Category Archives: Au Pair Tips

Summer Safety

http://1.bp.blogspot.com/-huZ8k4FZcS0/T7vRdgP7EXI/AAAAAAAAAes/94F7-hIFbLA/s1600/SummerSafe.gif

During the summer months we need to take some added precautions to keep children safe in the sun and by the water.  Here are some good tips:

  • Avoid long periods of sun exposure especially between 10.00am and 4.00pm
  • Apply sunscreen of at least  15 SPF that protects against both UVA and UVB rays should be worn on sunny and cloudy days.
  • Infants should be dressed in lightweight clothing covering as much skin as possible and brimmed hats to shade the face
  • Stay hydrated, drink water throughout the day
  • Intense activities and sports should be reduced whenever high heat and humidity reach critical levels

!!!!!!   Never leave children or animals in a car unattended   !!!!!!

Preventing Dehydration in Hot Weather

Dehydration means that the body lacks the necessary amount of fluid.

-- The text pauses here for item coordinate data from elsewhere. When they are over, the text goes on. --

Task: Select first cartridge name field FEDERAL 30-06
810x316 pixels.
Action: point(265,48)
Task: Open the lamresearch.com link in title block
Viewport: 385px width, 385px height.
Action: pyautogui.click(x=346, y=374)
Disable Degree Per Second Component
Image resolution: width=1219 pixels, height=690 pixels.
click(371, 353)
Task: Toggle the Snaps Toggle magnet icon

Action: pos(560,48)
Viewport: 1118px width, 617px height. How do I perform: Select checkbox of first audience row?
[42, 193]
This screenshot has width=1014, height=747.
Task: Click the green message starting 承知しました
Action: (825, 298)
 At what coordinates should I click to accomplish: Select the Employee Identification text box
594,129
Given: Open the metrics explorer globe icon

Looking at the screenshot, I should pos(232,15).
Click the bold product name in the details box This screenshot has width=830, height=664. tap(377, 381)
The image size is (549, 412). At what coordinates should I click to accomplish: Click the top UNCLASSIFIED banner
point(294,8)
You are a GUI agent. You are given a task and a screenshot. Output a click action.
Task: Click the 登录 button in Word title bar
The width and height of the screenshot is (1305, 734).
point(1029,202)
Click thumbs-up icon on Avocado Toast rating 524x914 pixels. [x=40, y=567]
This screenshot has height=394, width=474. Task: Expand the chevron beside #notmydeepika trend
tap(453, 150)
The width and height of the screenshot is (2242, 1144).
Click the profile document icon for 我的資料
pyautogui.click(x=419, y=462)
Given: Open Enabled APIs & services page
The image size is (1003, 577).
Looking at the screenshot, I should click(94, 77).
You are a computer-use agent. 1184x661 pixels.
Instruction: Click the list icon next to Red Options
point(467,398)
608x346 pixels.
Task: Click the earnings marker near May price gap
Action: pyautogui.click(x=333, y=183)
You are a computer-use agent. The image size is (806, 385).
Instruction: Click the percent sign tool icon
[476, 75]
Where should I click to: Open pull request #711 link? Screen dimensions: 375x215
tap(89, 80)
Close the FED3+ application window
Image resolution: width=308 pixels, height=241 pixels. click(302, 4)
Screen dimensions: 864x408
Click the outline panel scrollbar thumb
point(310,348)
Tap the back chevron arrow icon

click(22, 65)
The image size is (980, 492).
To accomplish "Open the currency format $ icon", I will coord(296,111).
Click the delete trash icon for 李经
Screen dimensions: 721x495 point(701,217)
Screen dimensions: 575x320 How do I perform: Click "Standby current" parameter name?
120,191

Infants and small children are more likely to become dehydrated than older children or adults, because they can lose relatively more fluid quickly.

Here are some steps to take to make sure children remain hydrated in the summer months:

  • Encourage your child to drink plenty of water. On hot days, children should drink significantly more water than usual, as they are losing more due to the heat.
  • Do not wait until your child is thirsty to give him water. By the time they feel thirsty, they are already becoming dehydrated.
  • If your child is resistant to drinking enough water, have other liquids on hand for your child to drink throughout the day.
  • Be alert to changes in behavior. A child may act confused or more irritable when they are becoming dehydrated/overheated. Get them into cooler temperatures and drinking more fluids.
  • Dress your child in lightweight clothing in the summer months, particularly if she’ll be playing outdoors in warm weather. You may also consider clothes that are well ventilated as they do not trap heat close to the body.
  • When there are heat and/or air quality advisories because the weather is dangerously hot, you should avoid taking the children outdoors. Check with your host parents for further guidance on this topic.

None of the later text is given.